■ WHAT IS ASKED:
Update the lines below by replacing every "computer-use agent" with "desktop agent", and leave everything else unchanged.

(Word and item position data)
---*---

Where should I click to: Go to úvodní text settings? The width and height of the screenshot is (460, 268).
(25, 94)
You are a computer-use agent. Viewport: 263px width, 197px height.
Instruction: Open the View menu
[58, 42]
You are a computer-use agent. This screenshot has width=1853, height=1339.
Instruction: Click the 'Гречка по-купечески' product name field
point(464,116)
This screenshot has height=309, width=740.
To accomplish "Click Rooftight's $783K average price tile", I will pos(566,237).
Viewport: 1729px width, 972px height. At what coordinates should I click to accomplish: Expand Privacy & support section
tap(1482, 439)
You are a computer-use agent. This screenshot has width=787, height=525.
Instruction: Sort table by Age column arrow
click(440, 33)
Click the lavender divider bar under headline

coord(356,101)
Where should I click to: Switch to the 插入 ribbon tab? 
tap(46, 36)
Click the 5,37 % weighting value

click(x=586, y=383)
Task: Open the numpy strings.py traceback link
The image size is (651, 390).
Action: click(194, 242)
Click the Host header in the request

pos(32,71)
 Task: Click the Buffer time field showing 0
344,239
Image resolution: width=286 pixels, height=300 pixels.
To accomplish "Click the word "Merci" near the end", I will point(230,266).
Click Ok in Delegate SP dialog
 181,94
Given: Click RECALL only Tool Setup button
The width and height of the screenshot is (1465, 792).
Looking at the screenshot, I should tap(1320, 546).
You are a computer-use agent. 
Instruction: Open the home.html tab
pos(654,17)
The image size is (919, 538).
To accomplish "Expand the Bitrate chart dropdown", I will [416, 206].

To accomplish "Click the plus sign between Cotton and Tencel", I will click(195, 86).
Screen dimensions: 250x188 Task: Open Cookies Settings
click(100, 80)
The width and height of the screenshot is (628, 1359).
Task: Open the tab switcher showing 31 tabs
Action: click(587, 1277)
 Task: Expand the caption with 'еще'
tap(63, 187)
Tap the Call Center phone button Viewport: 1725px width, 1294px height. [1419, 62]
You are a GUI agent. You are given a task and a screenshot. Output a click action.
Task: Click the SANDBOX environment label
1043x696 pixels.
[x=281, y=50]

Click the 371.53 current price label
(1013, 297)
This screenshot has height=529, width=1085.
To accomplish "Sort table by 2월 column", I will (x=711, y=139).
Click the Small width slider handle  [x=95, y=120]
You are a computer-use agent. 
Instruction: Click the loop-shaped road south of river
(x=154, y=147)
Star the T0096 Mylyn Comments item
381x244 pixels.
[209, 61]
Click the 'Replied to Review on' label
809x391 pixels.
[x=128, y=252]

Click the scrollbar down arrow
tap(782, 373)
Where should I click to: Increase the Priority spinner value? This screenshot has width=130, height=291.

---*---

■ TASK RESPONSE:
Where should I click to: Go to úvodní text settings? The width and height of the screenshot is (460, 268).
(25, 94)
You are a desktop agent. Viewport: 263px width, 197px height.
Instruction: Open the View menu
[58, 42]
You are a desktop agent. This screenshot has width=1853, height=1339.
Instruction: Click the 'Гречка по-купечески' product name field
point(464,116)
This screenshot has height=309, width=740.
To accomplish "Click Rooftight's $783K average price tile", I will pos(566,237).
Viewport: 1729px width, 972px height. At what coordinates should I click to accomplish: Expand Privacy & support section
tap(1482, 439)
You are a desktop agent. This screenshot has width=787, height=525.
Instruction: Sort table by Age column arrow
click(440, 33)
Click the lavender divider bar under headline

coord(356,101)
Where should I click to: Switch to the 插入 ribbon tab? 
tap(46, 36)
Click the 5,37 % weighting value

click(x=586, y=383)
Task: Open the numpy strings.py traceback link
The image size is (651, 390).
Action: click(194, 242)
Click the Host header in the request

pos(32,71)
 Task: Click the Buffer time field showing 0
344,239
Image resolution: width=286 pixels, height=300 pixels.
To accomplish "Click the word "Merci" near the end", I will point(230,266).
Click Ok in Delegate SP dialog
 181,94
Given: Click RECALL only Tool Setup button
The width and height of the screenshot is (1465, 792).
Looking at the screenshot, I should tap(1320, 546).
You are a desktop agent. 
Instruction: Open the home.html tab
pos(654,17)
The image size is (919, 538).
To accomplish "Expand the Bitrate chart dropdown", I will [416, 206].

To accomplish "Click the plus sign between Cotton and Tencel", I will click(195, 86).
Screen dimensions: 250x188 Task: Open Cookies Settings
click(100, 80)
The width and height of the screenshot is (628, 1359).
Task: Open the tab switcher showing 31 tabs
Action: click(587, 1277)
 Task: Expand the caption with 'еще'
tap(63, 187)
Tap the Call Center phone button Viewport: 1725px width, 1294px height. [1419, 62]
You are a GUI agent. You are given a task and a screenshot. Output a click action.
Task: Click the SANDBOX environment label
1043x696 pixels.
[x=281, y=50]

Click the 371.53 current price label
(1013, 297)
This screenshot has height=529, width=1085.
To accomplish "Sort table by 2월 column", I will (x=711, y=139).
Click the Small width slider handle  [x=95, y=120]
You are a desktop agent. 
Instruction: Click the loop-shaped road south of river
(x=154, y=147)
Star the T0096 Mylyn Comments item
381x244 pixels.
[209, 61]
Click the 'Replied to Review on' label
809x391 pixels.
[x=128, y=252]

Click the scrollbar down arrow
tap(782, 373)
Where should I click to: Increase the Priority spinner value? This screenshot has width=130, height=291.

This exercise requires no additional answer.